Come sono cambiate le lotte sociali e civili con l’America di Obama?
«Negli anni Settanta c’era fermento, c’era gente che si muoveva e creava conflitti. Barack Obama è sicuramente una figura che tende ad attenuare i conflitti, li assorte, li media, che è una cosa anche ammirevole. Occupy Wall Street e gli altri Occupy sono interessanti perché hanno in comune con i movimenti dei decenni precedenti il fatto di porsi, in un certo senso, lateralmente rispetto alla politica istituzionale».
I conflitti sociali attuali hanno quindi qualche torma di continuità con quelli del passato?
«Sì, per esempio la canzone Which Side Are You On?, scritta negli anni Trenta ad Harlan, negli Appalachi, il posto di cui parlo anche nel mio penultimo libro (America profonda, sempre Donzelli), viene cantata in appoggio a Occupy da Ani DiFranco. La canzone racconta che in posti come Harlan non si può essere neutrali, restare equidistanti, perché il conflitto è troppo forte. Ecco, dall’America arrivano belle cose, perché arriva una come Ani DiFranco».
Cosa s’intende con il titolo del libro, Desiderio di altri mondi!
«Io non sono affatto convinto che verrà un mondo in cui non ci saranno più sfruttati e sfruttatori. Anzi, sono assolutamente certo che non c’è mai stato un mondo del genere, ma sarebbe molto bello se ci fosse. E allora anche se pensiamo che forse non ci arriveremo, vale la pena provare comunque ad agire come se potessimo arrivarci, prendendo sul serio l’esperimento di vedere come sarebbe.

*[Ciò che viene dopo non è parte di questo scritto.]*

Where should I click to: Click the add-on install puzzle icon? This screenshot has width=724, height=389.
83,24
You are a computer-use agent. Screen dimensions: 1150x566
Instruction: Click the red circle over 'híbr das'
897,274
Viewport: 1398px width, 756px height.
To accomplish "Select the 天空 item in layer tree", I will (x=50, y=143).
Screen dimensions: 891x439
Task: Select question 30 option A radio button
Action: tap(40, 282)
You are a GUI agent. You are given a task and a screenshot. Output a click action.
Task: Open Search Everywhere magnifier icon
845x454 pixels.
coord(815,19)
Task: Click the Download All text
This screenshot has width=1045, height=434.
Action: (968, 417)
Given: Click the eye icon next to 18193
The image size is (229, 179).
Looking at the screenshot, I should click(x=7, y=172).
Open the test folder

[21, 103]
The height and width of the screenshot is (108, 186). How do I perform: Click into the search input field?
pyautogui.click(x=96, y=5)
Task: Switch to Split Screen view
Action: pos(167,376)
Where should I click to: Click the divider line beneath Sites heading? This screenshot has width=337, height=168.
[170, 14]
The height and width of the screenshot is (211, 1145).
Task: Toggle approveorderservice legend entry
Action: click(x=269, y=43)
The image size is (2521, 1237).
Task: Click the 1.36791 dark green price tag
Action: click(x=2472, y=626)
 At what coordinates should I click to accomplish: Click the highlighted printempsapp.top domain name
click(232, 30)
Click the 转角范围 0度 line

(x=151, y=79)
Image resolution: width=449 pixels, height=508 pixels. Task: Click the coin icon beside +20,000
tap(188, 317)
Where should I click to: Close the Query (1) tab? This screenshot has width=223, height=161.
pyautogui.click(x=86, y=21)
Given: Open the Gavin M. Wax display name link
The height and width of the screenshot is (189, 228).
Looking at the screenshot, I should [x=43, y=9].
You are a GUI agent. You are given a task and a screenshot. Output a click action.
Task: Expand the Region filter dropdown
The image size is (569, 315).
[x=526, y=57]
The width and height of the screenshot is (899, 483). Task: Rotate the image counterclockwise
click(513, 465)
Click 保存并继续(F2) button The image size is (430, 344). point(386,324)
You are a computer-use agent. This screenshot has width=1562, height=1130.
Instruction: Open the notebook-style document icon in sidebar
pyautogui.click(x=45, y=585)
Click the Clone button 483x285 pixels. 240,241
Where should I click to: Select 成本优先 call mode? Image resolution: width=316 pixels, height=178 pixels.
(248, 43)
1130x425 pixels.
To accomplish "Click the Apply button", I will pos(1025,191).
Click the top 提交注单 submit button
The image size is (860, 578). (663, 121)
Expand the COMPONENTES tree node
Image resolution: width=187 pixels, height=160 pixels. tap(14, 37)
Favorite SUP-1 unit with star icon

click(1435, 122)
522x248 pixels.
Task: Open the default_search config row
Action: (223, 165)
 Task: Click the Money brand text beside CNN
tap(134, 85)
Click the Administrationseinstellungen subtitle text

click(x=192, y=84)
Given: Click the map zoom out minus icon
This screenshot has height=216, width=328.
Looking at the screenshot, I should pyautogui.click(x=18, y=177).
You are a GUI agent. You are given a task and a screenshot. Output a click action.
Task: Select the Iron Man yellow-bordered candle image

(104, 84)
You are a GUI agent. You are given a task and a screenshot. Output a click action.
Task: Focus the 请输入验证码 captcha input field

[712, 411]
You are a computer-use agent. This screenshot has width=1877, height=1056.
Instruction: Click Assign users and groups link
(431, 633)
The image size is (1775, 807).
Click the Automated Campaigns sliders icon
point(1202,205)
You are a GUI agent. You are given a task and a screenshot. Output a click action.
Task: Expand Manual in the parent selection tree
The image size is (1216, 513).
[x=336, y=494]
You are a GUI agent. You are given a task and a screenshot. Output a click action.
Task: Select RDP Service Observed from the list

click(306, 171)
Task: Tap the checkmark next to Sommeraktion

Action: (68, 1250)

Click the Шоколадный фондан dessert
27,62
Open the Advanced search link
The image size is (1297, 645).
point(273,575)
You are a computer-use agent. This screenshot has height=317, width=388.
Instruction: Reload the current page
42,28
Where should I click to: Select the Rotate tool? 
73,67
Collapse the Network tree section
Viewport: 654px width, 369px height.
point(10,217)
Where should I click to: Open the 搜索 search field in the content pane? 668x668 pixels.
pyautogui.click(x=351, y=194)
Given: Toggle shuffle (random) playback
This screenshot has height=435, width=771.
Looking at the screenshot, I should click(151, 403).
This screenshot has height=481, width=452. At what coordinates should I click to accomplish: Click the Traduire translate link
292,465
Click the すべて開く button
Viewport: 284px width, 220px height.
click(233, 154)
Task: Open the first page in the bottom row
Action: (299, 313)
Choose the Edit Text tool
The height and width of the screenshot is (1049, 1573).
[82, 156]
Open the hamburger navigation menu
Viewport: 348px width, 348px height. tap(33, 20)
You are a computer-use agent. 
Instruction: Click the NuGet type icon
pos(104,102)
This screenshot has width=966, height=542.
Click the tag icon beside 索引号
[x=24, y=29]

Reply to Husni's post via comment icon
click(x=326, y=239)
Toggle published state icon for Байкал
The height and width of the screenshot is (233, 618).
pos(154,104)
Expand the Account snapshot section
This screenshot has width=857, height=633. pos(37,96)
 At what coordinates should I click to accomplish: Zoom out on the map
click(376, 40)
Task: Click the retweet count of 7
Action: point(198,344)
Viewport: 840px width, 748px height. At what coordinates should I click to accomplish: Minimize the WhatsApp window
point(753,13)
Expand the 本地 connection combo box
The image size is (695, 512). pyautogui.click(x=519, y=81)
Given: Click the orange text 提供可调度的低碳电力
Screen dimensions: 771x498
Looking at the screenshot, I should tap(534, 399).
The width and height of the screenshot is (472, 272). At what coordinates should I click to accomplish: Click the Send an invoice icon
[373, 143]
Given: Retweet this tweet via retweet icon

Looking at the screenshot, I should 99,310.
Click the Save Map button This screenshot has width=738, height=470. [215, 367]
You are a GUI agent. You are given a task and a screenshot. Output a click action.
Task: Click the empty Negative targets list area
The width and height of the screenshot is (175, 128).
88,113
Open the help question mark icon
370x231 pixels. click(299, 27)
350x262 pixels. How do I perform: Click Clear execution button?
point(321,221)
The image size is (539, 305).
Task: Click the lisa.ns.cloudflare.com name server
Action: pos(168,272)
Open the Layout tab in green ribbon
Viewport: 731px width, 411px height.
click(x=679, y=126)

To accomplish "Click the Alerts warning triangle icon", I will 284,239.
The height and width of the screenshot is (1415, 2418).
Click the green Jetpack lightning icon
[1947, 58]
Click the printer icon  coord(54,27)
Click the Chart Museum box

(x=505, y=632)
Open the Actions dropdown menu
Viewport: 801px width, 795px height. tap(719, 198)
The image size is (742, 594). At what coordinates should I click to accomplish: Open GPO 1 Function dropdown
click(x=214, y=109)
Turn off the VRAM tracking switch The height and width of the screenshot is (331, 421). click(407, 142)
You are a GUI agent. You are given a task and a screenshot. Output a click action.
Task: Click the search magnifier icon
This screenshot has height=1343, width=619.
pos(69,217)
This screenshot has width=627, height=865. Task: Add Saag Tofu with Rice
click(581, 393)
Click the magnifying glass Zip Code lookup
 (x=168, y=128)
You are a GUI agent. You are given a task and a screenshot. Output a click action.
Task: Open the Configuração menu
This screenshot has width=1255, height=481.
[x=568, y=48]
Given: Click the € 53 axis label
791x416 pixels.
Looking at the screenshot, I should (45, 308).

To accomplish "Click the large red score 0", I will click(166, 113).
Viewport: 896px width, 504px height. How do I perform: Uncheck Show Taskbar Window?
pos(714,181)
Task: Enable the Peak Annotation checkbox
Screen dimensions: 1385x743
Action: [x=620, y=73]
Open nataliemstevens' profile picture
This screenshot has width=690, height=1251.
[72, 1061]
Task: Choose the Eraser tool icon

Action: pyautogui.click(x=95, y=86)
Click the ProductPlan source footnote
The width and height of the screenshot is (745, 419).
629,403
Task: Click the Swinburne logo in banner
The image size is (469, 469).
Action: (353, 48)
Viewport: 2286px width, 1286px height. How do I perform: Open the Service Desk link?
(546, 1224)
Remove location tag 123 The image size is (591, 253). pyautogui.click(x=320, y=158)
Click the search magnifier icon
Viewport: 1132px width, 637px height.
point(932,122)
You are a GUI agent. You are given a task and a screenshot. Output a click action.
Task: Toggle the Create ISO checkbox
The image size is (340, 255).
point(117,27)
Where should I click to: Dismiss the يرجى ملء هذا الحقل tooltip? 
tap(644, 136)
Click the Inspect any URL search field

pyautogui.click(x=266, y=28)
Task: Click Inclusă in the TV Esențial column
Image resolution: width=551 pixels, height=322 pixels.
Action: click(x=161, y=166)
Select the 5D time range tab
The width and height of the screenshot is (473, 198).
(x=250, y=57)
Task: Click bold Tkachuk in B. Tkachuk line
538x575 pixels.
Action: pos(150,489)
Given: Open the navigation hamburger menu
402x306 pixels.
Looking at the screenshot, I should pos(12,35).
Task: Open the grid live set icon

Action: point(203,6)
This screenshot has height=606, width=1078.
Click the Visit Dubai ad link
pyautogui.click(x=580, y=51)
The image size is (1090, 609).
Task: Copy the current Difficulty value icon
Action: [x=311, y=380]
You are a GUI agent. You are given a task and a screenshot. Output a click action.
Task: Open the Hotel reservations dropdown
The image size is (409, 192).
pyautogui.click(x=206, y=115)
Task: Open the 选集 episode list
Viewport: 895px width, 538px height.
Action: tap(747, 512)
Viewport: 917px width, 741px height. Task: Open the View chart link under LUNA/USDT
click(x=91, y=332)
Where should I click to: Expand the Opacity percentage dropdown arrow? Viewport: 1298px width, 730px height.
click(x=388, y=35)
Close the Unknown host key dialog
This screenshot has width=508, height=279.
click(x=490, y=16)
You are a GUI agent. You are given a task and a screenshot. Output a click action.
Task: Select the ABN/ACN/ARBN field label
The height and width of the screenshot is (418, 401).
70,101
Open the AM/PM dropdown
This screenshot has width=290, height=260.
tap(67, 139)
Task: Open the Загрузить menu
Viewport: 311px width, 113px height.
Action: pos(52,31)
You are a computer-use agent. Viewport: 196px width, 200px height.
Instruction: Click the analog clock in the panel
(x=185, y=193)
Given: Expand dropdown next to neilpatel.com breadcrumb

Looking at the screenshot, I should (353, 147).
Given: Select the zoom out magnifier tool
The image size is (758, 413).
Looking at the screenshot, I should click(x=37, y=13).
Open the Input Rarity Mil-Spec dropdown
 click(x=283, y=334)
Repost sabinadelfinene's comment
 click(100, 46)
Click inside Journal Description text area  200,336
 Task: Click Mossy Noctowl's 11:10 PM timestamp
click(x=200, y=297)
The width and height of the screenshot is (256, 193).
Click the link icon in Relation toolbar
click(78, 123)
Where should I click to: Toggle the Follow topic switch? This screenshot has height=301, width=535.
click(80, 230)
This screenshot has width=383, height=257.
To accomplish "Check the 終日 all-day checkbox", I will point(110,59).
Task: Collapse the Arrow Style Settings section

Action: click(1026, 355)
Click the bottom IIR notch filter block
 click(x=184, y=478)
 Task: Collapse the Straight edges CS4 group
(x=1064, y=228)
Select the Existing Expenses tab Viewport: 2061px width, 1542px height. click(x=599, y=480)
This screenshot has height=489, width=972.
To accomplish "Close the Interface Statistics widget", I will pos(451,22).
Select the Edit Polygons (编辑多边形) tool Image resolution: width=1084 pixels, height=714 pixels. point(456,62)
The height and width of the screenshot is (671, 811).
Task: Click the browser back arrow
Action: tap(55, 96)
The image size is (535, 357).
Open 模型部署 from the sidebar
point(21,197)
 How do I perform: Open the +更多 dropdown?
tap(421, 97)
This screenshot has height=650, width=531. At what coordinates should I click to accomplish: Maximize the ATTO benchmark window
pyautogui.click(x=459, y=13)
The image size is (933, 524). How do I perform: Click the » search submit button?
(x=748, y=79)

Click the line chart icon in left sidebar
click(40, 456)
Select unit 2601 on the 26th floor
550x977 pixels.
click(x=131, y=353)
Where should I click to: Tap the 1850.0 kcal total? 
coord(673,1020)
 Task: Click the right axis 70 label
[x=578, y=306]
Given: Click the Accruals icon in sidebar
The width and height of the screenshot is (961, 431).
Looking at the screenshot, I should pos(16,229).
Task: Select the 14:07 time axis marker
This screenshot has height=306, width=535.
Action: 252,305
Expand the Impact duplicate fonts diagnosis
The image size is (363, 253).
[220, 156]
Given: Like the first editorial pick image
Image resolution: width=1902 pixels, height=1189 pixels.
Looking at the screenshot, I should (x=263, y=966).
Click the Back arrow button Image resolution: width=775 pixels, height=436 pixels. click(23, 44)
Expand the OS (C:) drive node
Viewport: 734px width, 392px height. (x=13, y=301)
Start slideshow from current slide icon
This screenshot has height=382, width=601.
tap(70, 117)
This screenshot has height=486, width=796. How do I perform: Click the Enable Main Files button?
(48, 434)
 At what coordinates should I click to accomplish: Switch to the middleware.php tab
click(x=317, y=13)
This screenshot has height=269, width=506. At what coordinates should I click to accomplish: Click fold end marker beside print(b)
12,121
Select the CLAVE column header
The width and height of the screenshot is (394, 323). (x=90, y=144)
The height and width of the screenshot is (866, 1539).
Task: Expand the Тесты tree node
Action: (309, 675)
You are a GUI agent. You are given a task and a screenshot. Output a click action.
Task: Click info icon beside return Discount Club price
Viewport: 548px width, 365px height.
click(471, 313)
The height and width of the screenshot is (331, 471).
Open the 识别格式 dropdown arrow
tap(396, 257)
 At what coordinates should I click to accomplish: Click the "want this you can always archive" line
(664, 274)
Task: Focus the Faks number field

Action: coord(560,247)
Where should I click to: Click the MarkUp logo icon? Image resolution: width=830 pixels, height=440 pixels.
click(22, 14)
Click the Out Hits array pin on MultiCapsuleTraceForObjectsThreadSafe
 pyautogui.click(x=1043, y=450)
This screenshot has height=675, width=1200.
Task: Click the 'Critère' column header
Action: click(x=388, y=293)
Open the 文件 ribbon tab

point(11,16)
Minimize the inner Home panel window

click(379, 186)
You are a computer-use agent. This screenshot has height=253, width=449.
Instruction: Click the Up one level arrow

Questo intendo con Desiderio di altri mondi, più che "un altro mondo è possibile". Anche se non è possibile dobbiamo lavorare in quella direzione».
In un altro passaggio del libro lei, per esemplificare questo concetto, ricorre al protagonista del Grande Gatsby...
«È chiaro che Gatsby non è all’altezza del sogno americano e che Daisy non è all’altezza dell’amore di Gatsby, ma quello che conta è la luce verde che lui intravede nell’oscurità e che nel romanzo finisce per simboleggiare sia lei che l’American dream. Quindi, anche se i nostri sogni non sono stati all’altezza, o noi non siamo stati all’altezza dei nostri sogni, quello che conta è che abbiamo provato a farli. Ci si può stufare dell’oggetto sognato, ma non ci si può stufare dell’attività di sognare».